L’intervention forcée faite par assignation de la S.A.S Bayer Healthcare par la société S.A.S Laboratoire Biogaran selon l’article 68 du code de procédure civile, est régulière et un lien de connexité indéniable est posé entre les deux affaires dans la mesure où l’une est relative à la responsabilité de la société S.A.S Laboratoire Biogaran envers Mme [F] du fait de l’utilisation par celle-ci d’un produit commercialisé auquel elle reproche notamment un manque d’information sur les contres-indications et effets indésirables de celui-ci, et que l’autre est relative à la garantie qu’entend obtenir la société S.A.S Laboratoire Biogaran de son contractant sur le fondement des obligations lui incombant dans ce domaine en exécution du contrat de distribution de ce produit conclu entre elles.
Ainsi, en application de ces règles dans la mesure où la S.A.S Bayer Healthcare, société commerciale, a été appelée par demande incidente en intervention forcée par la société S.A.S Laboratoire Biogaran pour la rendre partie au procès engagé contre elle par Mme [F] et obtenir sa garantie, la compétence matérielle non exclusive du tribunal de commerce concernant le second litige, s’efface devant celle du tribunal judiciaire.
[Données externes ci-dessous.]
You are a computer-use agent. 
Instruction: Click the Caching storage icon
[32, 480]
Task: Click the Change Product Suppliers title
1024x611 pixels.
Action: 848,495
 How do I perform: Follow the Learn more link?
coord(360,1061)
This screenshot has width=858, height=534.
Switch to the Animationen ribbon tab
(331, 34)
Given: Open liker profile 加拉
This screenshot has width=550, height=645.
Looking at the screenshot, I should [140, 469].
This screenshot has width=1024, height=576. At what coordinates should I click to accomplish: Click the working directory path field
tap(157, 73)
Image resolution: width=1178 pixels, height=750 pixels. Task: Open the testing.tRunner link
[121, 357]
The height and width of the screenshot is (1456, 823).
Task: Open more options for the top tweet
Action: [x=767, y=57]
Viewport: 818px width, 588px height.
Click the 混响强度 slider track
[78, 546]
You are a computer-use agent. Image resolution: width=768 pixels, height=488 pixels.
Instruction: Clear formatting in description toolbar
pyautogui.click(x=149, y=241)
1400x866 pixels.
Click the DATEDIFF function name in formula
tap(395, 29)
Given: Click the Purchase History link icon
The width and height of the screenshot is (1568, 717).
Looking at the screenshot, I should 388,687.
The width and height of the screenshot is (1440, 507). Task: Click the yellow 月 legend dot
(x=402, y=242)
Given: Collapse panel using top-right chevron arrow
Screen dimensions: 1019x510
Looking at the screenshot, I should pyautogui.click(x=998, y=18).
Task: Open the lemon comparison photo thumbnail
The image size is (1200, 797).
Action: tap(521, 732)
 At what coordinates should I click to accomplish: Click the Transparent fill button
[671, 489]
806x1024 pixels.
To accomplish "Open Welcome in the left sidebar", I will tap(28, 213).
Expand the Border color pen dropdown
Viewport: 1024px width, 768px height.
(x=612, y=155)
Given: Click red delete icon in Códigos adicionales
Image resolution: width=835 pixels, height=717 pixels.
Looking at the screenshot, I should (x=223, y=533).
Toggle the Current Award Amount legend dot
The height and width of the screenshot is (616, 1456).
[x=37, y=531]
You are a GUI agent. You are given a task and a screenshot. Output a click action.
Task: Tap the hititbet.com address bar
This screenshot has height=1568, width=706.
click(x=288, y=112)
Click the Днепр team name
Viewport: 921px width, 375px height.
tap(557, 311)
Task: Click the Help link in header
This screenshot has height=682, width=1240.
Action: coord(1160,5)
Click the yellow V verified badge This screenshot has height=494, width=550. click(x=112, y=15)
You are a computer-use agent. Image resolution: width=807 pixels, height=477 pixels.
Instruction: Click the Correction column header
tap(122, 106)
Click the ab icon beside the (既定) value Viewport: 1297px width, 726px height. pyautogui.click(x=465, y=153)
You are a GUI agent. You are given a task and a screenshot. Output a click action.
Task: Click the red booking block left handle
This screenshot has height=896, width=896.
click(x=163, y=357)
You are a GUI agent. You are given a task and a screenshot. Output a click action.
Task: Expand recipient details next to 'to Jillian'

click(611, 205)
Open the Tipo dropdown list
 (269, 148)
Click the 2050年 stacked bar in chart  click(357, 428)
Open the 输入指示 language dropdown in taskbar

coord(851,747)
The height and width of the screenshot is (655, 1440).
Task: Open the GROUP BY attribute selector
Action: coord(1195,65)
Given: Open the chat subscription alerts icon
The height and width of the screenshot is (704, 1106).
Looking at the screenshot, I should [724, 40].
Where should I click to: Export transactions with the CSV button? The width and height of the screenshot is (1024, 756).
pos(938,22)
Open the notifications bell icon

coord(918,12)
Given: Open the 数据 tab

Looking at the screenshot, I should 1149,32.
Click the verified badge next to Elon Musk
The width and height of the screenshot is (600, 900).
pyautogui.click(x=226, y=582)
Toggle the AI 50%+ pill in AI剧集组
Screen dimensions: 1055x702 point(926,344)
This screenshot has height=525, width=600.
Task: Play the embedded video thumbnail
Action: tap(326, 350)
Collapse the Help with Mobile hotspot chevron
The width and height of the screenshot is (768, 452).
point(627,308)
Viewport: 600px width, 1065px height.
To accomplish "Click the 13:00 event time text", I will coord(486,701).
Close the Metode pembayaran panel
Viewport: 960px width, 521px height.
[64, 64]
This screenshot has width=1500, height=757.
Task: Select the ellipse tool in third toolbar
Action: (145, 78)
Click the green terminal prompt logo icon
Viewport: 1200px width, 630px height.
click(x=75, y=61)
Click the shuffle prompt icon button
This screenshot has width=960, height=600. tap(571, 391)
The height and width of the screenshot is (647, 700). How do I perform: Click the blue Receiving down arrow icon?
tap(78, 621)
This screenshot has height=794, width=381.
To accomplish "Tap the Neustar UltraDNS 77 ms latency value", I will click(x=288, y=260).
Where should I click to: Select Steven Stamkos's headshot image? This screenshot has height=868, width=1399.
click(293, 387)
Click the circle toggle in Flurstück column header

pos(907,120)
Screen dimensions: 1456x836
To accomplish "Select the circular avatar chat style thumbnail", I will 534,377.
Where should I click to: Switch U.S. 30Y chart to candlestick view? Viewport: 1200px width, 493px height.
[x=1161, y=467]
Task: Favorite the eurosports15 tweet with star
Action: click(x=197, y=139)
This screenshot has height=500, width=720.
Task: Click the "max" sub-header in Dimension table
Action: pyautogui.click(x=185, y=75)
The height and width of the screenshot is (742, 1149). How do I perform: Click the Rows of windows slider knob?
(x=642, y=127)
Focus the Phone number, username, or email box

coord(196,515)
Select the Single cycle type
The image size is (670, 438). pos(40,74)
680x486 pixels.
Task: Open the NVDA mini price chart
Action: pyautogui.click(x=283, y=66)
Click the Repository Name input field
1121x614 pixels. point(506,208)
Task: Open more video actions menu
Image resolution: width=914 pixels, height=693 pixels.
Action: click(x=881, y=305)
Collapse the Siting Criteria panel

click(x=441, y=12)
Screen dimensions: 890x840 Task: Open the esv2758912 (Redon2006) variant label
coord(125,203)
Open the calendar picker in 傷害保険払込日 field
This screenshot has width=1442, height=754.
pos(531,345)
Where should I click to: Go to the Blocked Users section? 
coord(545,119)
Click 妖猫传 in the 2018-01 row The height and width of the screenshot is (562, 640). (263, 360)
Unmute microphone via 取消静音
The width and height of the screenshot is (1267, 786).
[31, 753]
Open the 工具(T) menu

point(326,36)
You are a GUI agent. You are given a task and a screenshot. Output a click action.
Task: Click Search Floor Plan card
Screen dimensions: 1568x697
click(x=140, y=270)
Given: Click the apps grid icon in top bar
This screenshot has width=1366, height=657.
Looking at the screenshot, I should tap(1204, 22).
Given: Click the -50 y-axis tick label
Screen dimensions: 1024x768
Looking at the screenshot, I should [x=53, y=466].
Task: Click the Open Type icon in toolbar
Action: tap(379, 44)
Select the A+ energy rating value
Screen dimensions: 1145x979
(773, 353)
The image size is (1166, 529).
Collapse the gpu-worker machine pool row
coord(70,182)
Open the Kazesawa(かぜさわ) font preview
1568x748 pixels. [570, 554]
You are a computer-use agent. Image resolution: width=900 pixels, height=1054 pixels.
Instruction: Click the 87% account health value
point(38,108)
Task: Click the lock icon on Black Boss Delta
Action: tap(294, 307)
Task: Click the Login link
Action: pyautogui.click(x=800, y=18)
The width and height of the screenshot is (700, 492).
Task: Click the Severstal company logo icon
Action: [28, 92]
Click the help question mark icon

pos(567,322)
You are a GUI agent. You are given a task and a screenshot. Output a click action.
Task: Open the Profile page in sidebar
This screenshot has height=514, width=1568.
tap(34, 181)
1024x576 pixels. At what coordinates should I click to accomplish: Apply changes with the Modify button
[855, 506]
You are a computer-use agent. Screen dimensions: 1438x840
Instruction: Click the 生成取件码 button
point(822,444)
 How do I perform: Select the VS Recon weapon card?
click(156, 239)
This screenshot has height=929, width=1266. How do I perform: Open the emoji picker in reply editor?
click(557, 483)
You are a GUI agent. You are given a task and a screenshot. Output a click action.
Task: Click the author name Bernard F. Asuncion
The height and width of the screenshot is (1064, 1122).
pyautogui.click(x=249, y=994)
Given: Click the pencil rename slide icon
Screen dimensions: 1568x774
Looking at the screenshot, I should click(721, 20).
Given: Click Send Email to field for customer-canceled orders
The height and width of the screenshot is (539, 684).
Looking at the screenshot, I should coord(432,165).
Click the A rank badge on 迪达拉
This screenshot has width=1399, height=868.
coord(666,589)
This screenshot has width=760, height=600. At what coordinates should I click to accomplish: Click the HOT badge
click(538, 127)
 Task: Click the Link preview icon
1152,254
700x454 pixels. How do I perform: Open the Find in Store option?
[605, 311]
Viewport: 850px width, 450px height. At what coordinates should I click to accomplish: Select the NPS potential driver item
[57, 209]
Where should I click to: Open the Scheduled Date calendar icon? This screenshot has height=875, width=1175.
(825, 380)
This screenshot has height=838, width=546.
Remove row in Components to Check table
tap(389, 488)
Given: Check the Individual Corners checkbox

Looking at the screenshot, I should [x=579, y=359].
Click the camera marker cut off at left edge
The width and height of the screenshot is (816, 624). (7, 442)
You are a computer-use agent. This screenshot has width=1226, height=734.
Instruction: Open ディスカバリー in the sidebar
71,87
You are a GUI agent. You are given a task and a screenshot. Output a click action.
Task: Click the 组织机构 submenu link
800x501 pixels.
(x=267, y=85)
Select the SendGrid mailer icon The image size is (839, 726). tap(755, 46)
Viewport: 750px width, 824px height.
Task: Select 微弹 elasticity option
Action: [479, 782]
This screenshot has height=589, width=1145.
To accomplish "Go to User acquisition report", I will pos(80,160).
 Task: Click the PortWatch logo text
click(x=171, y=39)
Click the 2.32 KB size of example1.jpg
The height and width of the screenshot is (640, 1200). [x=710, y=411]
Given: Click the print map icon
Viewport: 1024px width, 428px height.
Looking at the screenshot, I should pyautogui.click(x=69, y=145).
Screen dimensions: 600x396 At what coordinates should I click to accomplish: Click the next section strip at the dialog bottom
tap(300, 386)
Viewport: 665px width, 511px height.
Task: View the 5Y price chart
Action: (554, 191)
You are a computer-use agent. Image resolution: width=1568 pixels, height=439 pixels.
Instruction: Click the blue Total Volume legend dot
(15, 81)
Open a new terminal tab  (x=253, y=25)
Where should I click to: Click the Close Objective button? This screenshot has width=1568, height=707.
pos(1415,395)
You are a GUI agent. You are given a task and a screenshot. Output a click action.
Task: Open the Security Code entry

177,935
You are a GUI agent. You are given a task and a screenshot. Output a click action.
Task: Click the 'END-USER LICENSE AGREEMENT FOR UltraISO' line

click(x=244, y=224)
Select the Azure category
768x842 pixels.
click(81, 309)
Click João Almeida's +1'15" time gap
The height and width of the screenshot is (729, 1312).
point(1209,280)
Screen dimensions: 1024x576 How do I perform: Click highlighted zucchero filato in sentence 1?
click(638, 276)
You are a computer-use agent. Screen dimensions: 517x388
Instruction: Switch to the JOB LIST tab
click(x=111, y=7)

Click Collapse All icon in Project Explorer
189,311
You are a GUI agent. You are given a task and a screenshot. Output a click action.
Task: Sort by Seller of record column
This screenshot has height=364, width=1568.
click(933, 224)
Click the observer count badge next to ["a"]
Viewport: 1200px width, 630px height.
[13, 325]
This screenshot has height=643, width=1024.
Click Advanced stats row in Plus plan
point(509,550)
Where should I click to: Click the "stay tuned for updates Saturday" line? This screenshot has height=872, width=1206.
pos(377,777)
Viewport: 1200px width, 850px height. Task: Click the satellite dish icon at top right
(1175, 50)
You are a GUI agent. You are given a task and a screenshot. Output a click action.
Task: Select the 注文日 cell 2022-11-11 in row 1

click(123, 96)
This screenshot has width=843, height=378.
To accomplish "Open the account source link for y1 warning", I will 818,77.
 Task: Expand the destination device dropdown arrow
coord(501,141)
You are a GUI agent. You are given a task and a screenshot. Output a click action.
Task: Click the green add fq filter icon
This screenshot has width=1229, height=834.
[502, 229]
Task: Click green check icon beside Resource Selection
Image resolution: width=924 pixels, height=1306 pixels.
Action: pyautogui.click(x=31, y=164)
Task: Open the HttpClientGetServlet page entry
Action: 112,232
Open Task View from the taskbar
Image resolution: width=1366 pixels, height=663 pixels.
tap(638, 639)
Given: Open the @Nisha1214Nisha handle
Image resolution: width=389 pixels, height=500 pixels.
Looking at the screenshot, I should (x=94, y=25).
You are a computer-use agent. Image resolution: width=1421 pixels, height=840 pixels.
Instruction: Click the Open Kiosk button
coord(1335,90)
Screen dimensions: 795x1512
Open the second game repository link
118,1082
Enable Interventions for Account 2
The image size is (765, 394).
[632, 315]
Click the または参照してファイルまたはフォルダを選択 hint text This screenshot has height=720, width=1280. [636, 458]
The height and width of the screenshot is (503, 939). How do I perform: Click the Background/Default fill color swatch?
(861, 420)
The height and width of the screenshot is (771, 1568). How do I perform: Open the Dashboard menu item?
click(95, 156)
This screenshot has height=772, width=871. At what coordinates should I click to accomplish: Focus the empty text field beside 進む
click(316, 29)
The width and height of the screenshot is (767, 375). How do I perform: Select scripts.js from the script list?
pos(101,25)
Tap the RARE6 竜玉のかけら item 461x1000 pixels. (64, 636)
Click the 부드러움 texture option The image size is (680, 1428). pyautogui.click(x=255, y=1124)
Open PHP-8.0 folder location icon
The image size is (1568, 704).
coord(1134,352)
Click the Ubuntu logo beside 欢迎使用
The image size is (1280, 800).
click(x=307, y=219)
Sur la compétence territoriale
S’agissant de la compétence territoriale et en application de l’article 333 du code de procédure civile qui pose que le tiers mis en cause est tenu de procéder devant la juridiction saisie de la demande originaire sans qu’il puisse décliner la compétence territoriale de cette juridiction, même en invoquant une clause attributive de compétence elle ressort en conséquence nécessairement de celle du tribunal territorial de Reims saisi du litige originaire.
PAR CES MOTIFS
La cour, statuant pubiquement et par arrêt réputé contradictoire
Confirme l’ordonnance du juge de la mise en état en toutes ses dispositions,
Ajoutant,
Dit n’y avoir lieu à application de l’article 700 du code de procédure civile,
Condamne la S.A.S Bayer Healthcare aux dépens de la procédure d’appel sur incident.